L’exsanguino-transfusion consiste à remplacer les globules rouges par du sang neuf. Comment ? Le médecin introduit un cathéter (tube long et mince) dans la veine ombilicale. Il ponctionne alors du sang du bébé, puis injecte du sang ou des globules rouges du donneur, en alternance. Très vite, l’anémie disparaît, ainsi que l’excès de bilirubine. Cette technique peut même être réalisée pendant la grossesse, si une échographie décèle les premiers symptômes de la maladie, notamment un œdème généralisé. On effectue alors une injection de sang neuf dans le cordon ombilical, plusieurs fois, avant la naissance.

Trop tôt ou trop tard

Plus rarement, l’ictère peut être le signe d’une affection plus grave ou évoluer de façon anormale.

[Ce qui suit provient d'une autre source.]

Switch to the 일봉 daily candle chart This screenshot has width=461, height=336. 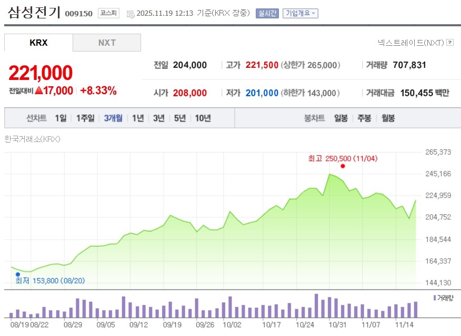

  • Une jaunisse présente dès la naissance ou apparue avant la 36e heure de vie est inquiétante. La principale cause de cette jaunisse précoce (ictère hémolytique néonatal) : l’incompatibilité rhésus entre la mère et l’enfant, une femme de rhésus négatif qui porte, à sa seconde grossesse, un enfant de rhésus positif. Si elle n’a pas été traitée auparavant par injection d’immunoglobulines, elle développe des anticorps qui détruisent les cellules du fœtus, dont les globules rouges. Le taux de bilirubine du bébé augmente dangereusement. Une seule solution : remplacer le sang du bébé par du sang de rhésus négatif (exsanguino-transfusion).
  • Une incompatibilité entre les groupes sanguins de la mère et de l’enfant peut également provoquer un ictère chez le nouveau-né, sous une forme plus légère. Ces ictères précoces vont conduire les médecins à rechercher une maladie hémolytique familiale (maladie de Minkowski-Chauffard) ou, plus fréquent, une hémolyse escessive (processus de destruction des globules rouges, qui libère l’hémoglobine) passée jusque-là inaperçue.
  • À l’autre extrémité, un ictère qui se prolonge chez des bébés non-allaités, au-delà de la 1re semaine de vie (3e semaine pour un prématuré), incitera les médecins à en rechercher la cause : hypothyroïdie congénitale, infection ou malformation des voies biliaires… Dans ce cas, seul le traitement de la maladie à l’origine du taux élevé de bilirubine permettra de faire disparaître l’ictère.

Restez vigilants, le risque demeure !

  • Le traitement des bébés par photothérapie et la prévention des incompatibilités Rhésus entre mère et enfant ont permis de réduire considérablement la fréquence des ictères graves dans les pays développés.
  • Un optimisme qui doit cependant être modéré, puisque ces dernières années, aux États-Unis, on a observé une nouvelle hausse des cas d’ictère, avec de sévères complications. Pourquoi ? Pour des raisons économiques avant tout.
  • Les femmes quittent la maternité deux ou trois jours seulement après la naissance de leur enfant. Le bébé sort donc lui aussi souvent avec un taux de bilirubine encore trop élevé, alors que l’ictère est en pleine évolution. D’autant plus que le traitement par photothérapie entraîne une baisse du taux de bilirubine, normalement suivie d’un certain rebond, avant de baisser à nouveau définitivement. Et comme le nouveau-né n’est plus surveillé… tout est malheureusement possible.
  • Quelle est la situation en France ? Selon les membres de l’Académie de médecine, nous risquons de prendre le même chemin que les États-Unis. Ils ont d’ailleurs alerté les pouvoirs publics sur cette recrudescence des ictères graves qui pourrait menacer les bébés de notre pays, puisque chez nous aussi, les mamans et leurs bébés sortent de plus en plus tôt de la maternité.